Le narrateur retrouve, des années plus tard, un certain Benoit, qui semble avoir décollé du plancher, un drôle de type qui est en ligne directe avec dieu, et tant qu'à faire avec les morts. Benoit ne fait que retranscrire ces échanges avec les au-delà, tout juste s'il mange, à peine s'il boit. Le narrateur, lui, bosse chez Leroy-Merlin, et essaie de garder la forme en fumant sur un rocher face à la mer (on est à Marseille). Les deux passent du temps ensemble, mais ce n'est pas non plus on se tape dans le dos, on se dit tout. Non. Ici, ne compte que ce qui n'est pas dit, ou dit entre les parenthèses d'une possible psychose. Et tout le sel du récit réside dans l'effet de balançoire entre le récit du narrateur, qui n'est pas franchement rompu à la chose écrite, et l'introspective aventure que vit le saint Benoit, intercesseur des morts. Car le narrateur, lui, ne sait pas écrire. Et pourtant c'est son écriture qui nous retient, car Arno Calleja, plutôt que d'adopter une maladroite oralité écrite, a opté pour un style privé de virgule et pourtant doté de souffle, quelque chose d'habilement bégayant, de subtilement redondant, au prix d'une syntaxe savamment boitillée:
"Je ne pouvais pas décrire ma pensée en une phrase de pensée. Je ne pouvais décrire que des choses vécues et descriptibles de ma journée dans une phrase inintéressante mais que je me forçais pourtant de noter dans mon cahier."

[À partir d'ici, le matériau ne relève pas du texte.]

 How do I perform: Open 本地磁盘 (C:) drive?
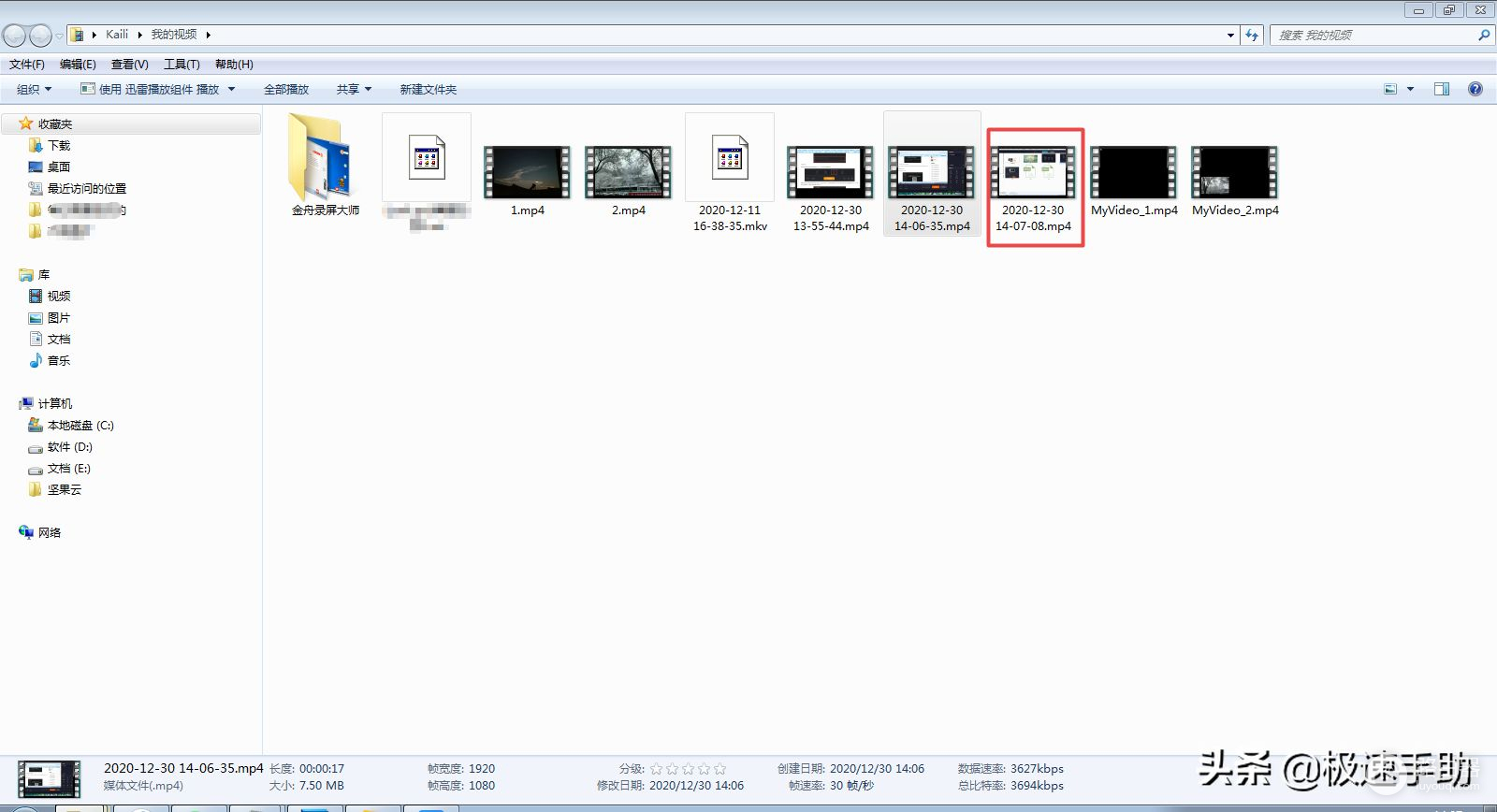[80, 425]
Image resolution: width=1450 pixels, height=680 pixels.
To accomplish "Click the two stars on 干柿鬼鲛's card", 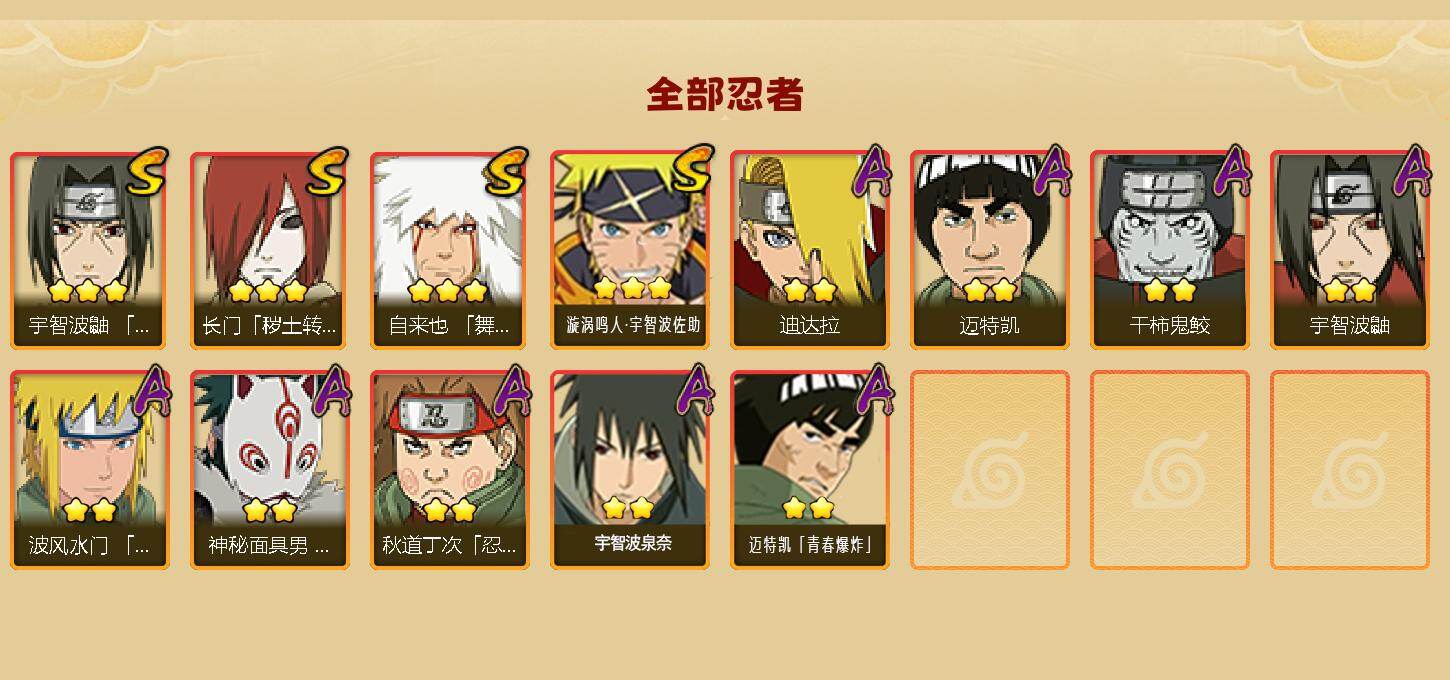I will [1170, 291].
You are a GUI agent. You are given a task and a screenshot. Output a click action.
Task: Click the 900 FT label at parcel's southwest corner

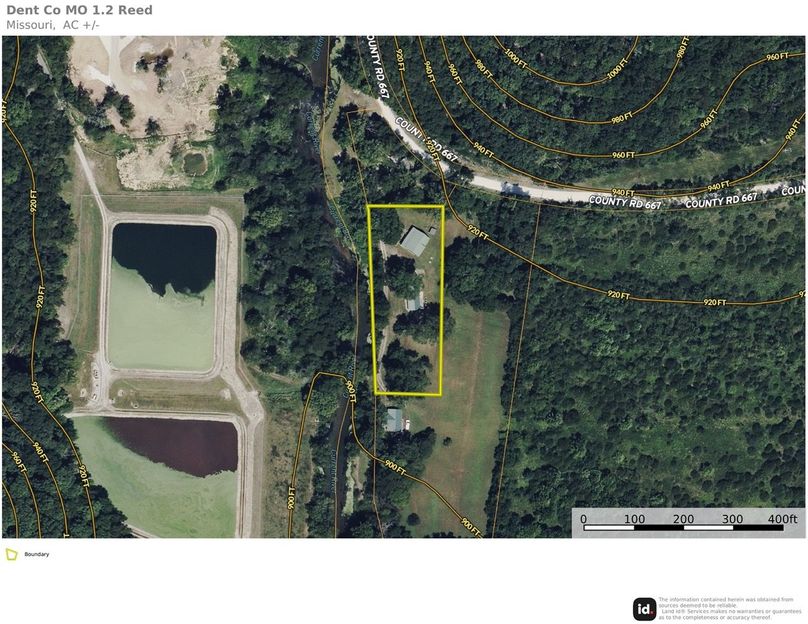[x=350, y=392]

Le narrateur est prévenant. Il s'obstine. Il assiste, écoute, supporte. Benoit, lui, végète dans les nues de son spiritisme abscons. Un équilibre est atteint, qui ne peut durer. Le récit nécessite une fêlure: ça tombe bien, voilà qu'une fuite, partie de chez Benoit, traverse transperce réveille les étages en dessous. Réparer? Le lecteur a compris que la réparation n'était pas à l'ordre du jour, ni de la nuit. L'échange des fluides entre Benoit et le narrateur étant faussée d'emblée, ce qui se produit au niveau des canalisations ne saurait apporter de solution. De l'eau fuit, certes, mais dans quel sens? Où va le récit? Monte-t-il vers l'innommé ou descend-il vers le peu de réalité?
En moins de cent pages, Arno Calleja, sans effet de manche, en tenant la note juste, nous entraîne dans un sillage qui devient fêlure. Benoit est-il l'émissaire de dieu? Croit-on vraiment qu'un récit puisse répondre à cela. Autre chose est en jeu. La folie est contamination, mais jusqu'où?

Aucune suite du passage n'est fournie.